In a more serious vein, I thought I’d share with you more of what Joel Lourie had to say at Rotary today.
I realize when you read that headline, you’ll think, “So? Everybody knows that, and all politicians say it.”
But Joel said it better than most.
One thing he did was share the numbers above — which I scanned directly from the sheet he shared with me afterward. (To read it better, click on it.) The numbers provide statistical snapshots of South Carolina before and after the Great Recession hit.
What Joel had to say about that was not — as you’d expect in a lesser politician — to complain about those awful Republicans (which in a Democrat in SC these days shows remarkable restraint), and blame it on them.

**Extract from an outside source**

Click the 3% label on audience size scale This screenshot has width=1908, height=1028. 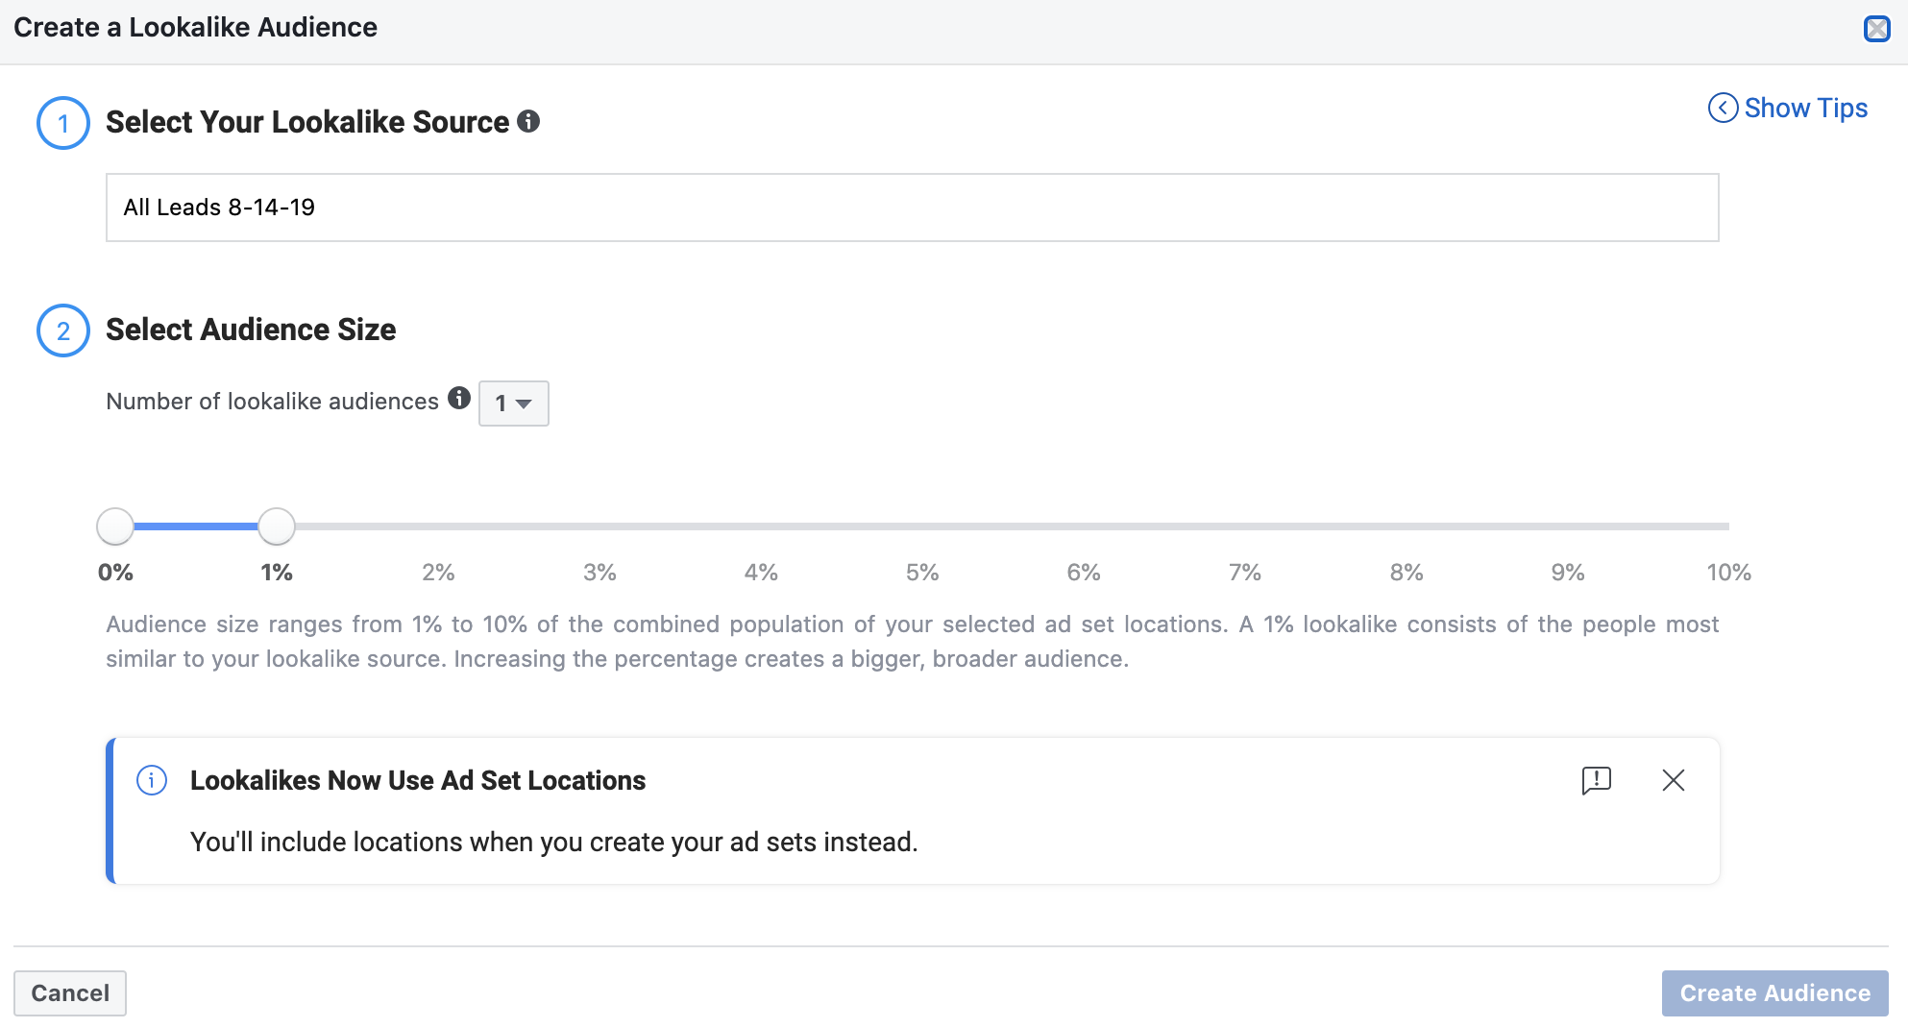[599, 573]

It was more to say look, here’s the situation we have, and this is what we must deal with.
And to him, the way out is not to pass this or that particular piece of legislation (although he did make an able case for comprehensive tax reform), or to embrace this political ideology or reject that one. Nor does he see our state’s salvation in anything that government might do, because government can only do so much. All government can do is pursue whatever policies it can that encourage our economy to come back.
As an example of how lawmakers should work together to allow jobs to emerge in our state, he told the story of how Democrats and Republicans worked together to make sure Amazon didn’t take its 2,000-plus jobs and leave this year, how they worked together to turn a 2-1 “no” vote into a 2-1 “yes” vote for the sake of the Midlands, and of South Carolina. In that ecumenical spirit, he particularly praised his old USC classmate, House Majority Leader Kenny Bingham.
I never was as wholeheartedly for the Amazon deal as Joel was, but I certainly appreciate his point, just as I appreciate the motivation that he and Kenny and so many others had to turn that around for the sake of their community.
For Joel, that sort of service to the whole community is what it’s about, just as it was for his father before him. And because he delivers that service so earnestly and ably, I’m proud to know him. I didn’t tell him that at Rotary today. You don’t want stuff like that to go to people’s heads, you know.